Operations
This page covers production deployment, backup and disaster recovery, and change management for Mantle.
Production Deployment
Using the Helm Chart
The recommended way to run Mantle in production is with the included Helm chart. It configures health probes, resource limits, and environment variables:
helm install mantle charts/mantle \
--set database.url="postgres://mantle:secret@db.internal:5432/mantle?sslmode=require" \
--set encryption.key="your-hex-key"
The Helm chart configures:
- Liveness probe pointing to
/healthz - Readiness probe pointing to
/readyz SIGTERMas the termination signal (aligns with Mantle’s graceful shutdown)
Health Probes
Configure your load balancer or orchestrator to use the health endpoints:
| Probe | Endpoint | Recommended Interval |
|---|---|---|
| Liveness | GET /healthz | 10s |
| Readiness | GET /readyz | 5s |
The readiness probe returns a non-200 status when the database connection is lost, which causes the load balancer to stop routing traffic to the unhealthy instance.
Environment Variables
In production, pass configuration through environment variables rather than config files:
export MANTLE_DATABASE_URL="postgres://mantle:secret@db.internal:5432/mantle?sslmode=require"

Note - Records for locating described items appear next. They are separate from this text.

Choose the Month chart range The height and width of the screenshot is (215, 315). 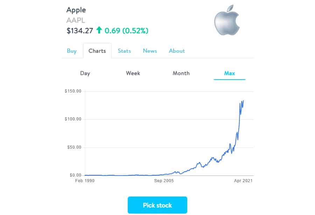(181, 73)
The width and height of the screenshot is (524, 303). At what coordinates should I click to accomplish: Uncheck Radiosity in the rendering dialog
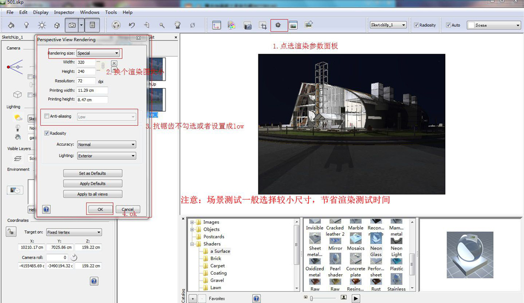pos(47,133)
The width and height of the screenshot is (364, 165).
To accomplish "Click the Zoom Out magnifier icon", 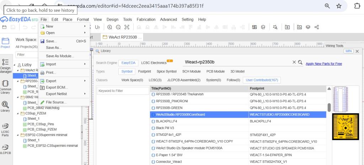I will coord(118,27).
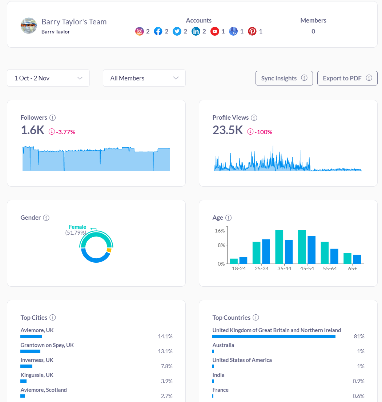Click the info icon beside Age
Image resolution: width=382 pixels, height=402 pixels.
point(228,218)
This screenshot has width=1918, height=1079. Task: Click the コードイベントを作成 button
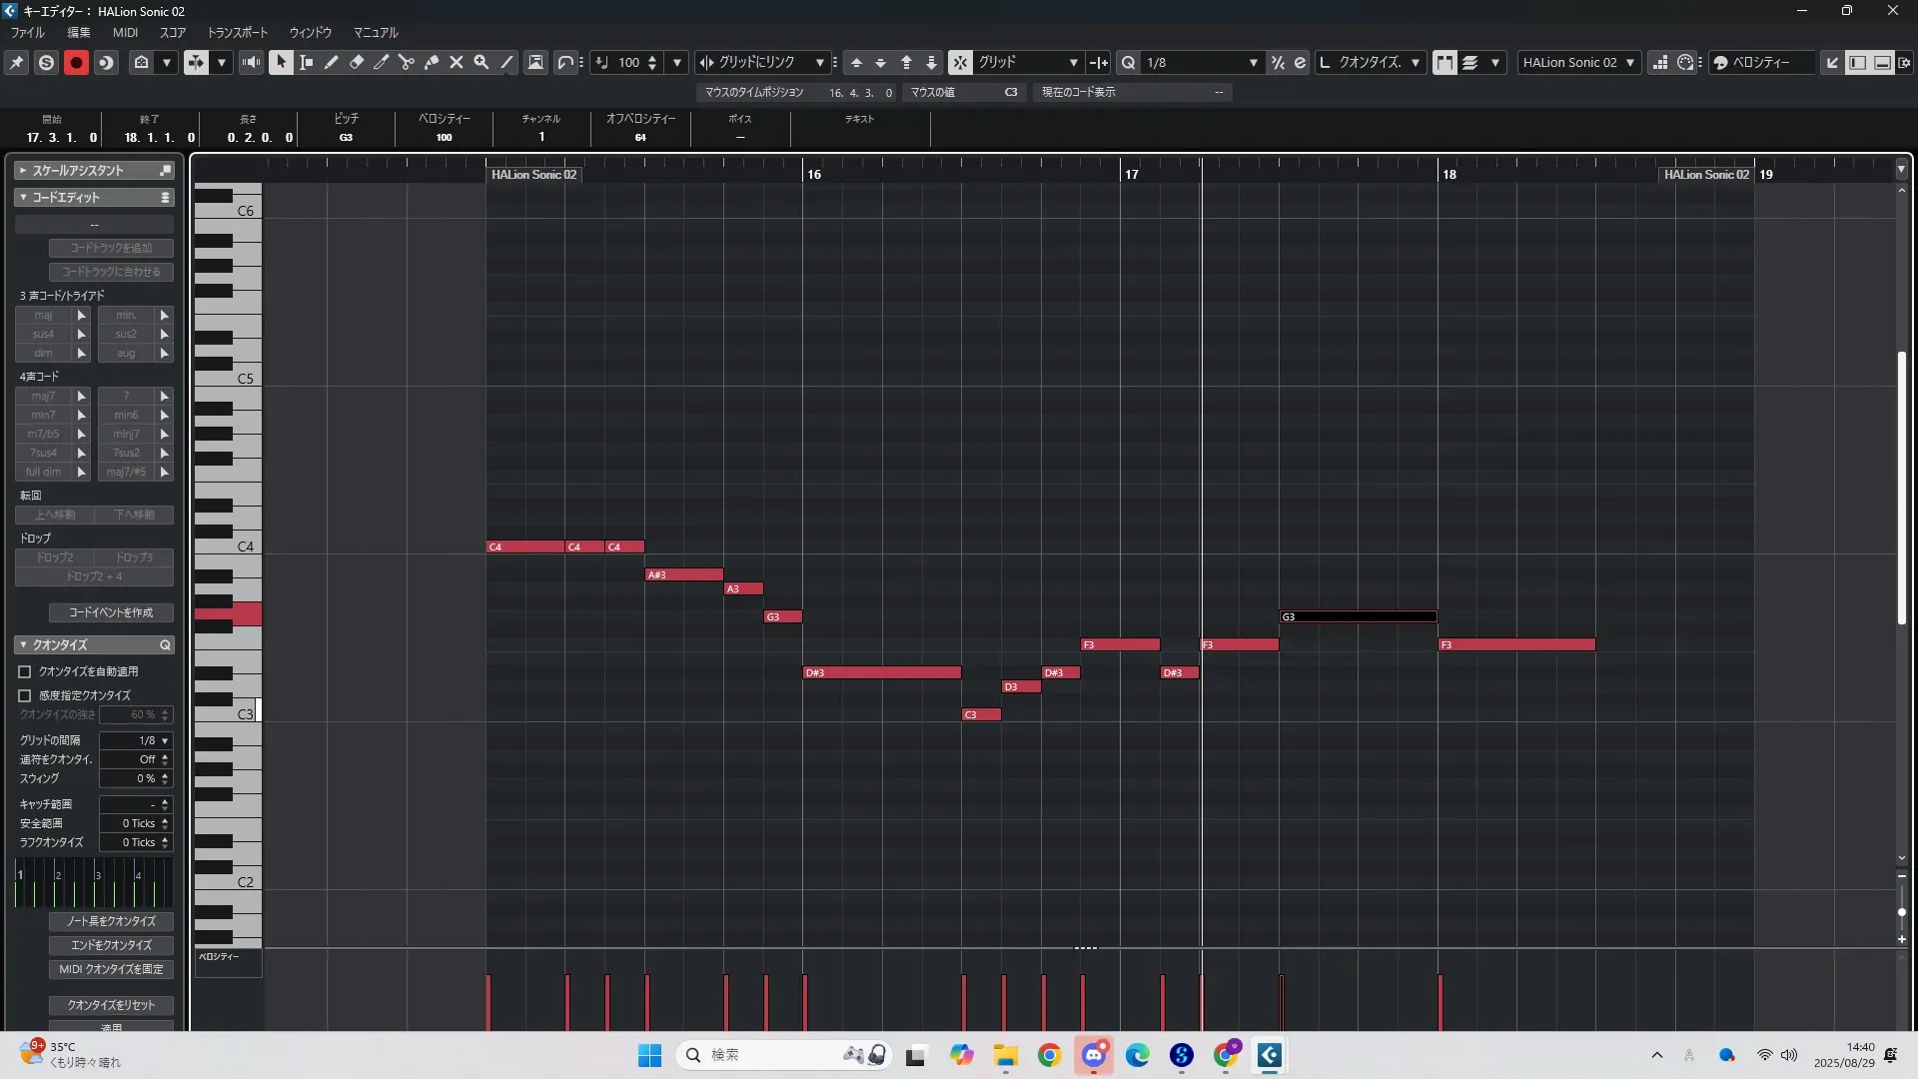click(x=111, y=612)
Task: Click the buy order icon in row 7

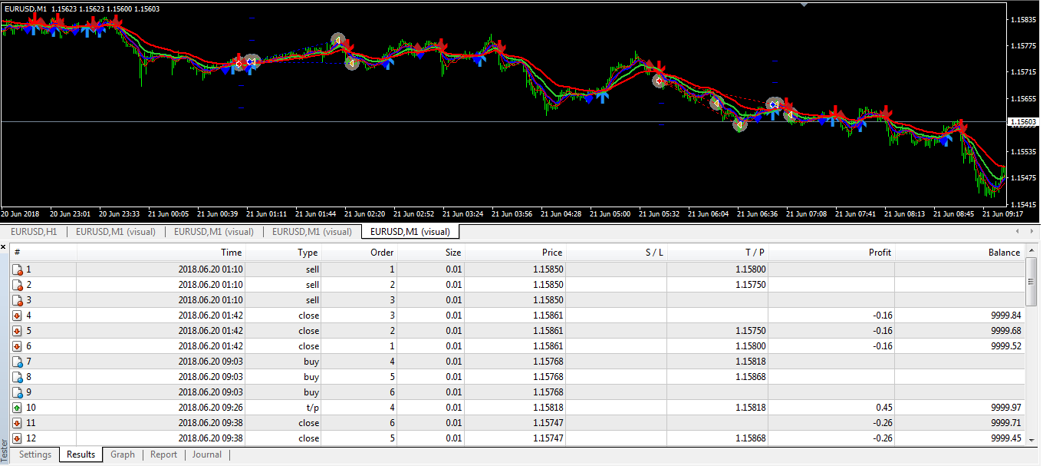Action: coord(17,362)
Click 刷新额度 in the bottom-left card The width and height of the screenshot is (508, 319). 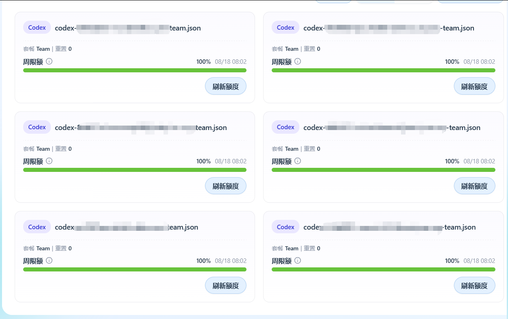226,285
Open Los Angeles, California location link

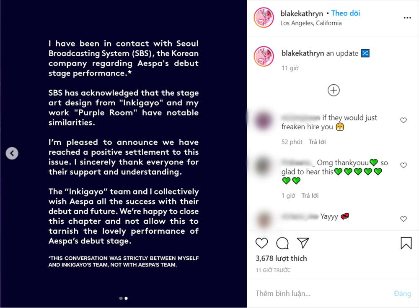pyautogui.click(x=311, y=23)
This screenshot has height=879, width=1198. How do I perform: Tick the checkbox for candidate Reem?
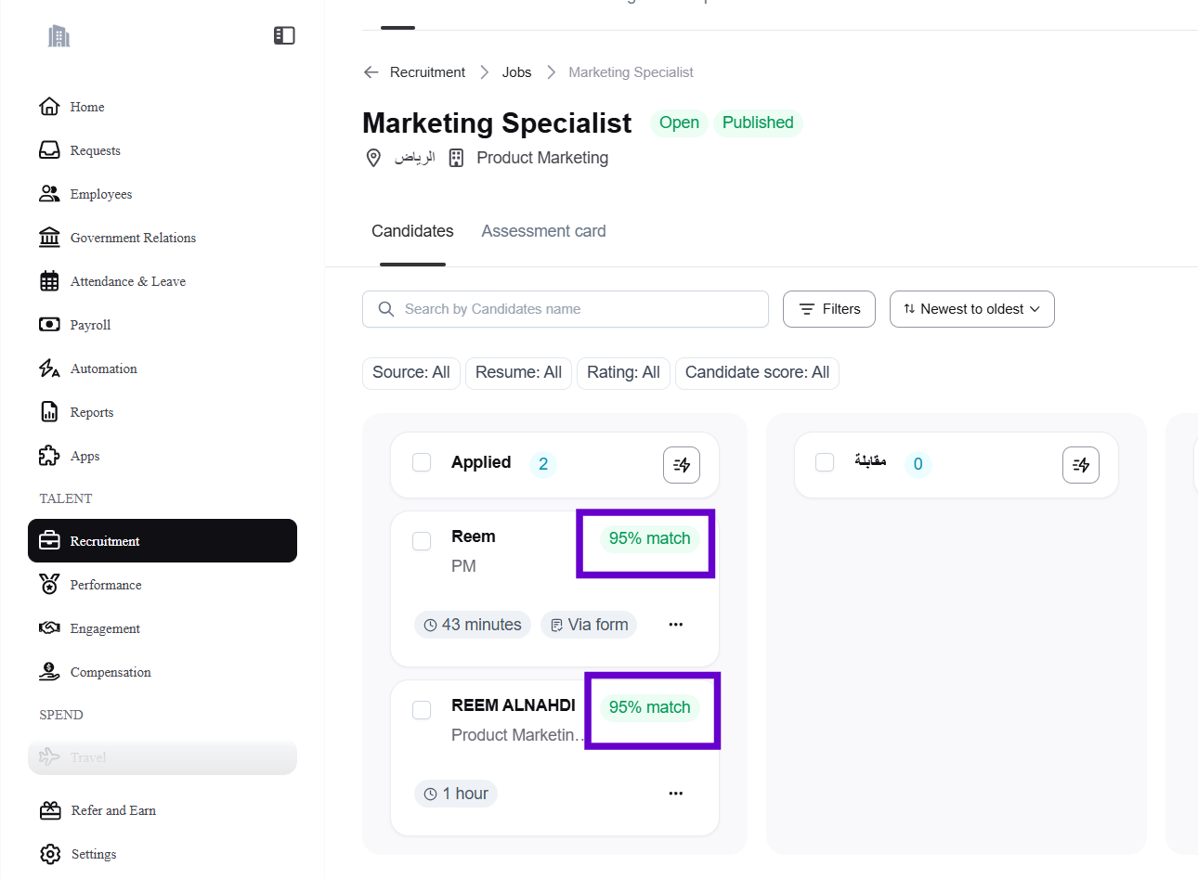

export MANTLE_API_ADDRESS=":8080"
export MANTLE_ENCRYPTION_KEY="your-64-char-hex-key"
export MANTLE_LOG_LEVEL="warn"
mantle serve
See Configuration for the full list of environment variables.
Migrations
The server runs migrations automatically on startup. You do not need a separate mantle init step in your deployment pipeline. This is safe to run with multiple replicas — migrations use database-level locking to prevent conflicts.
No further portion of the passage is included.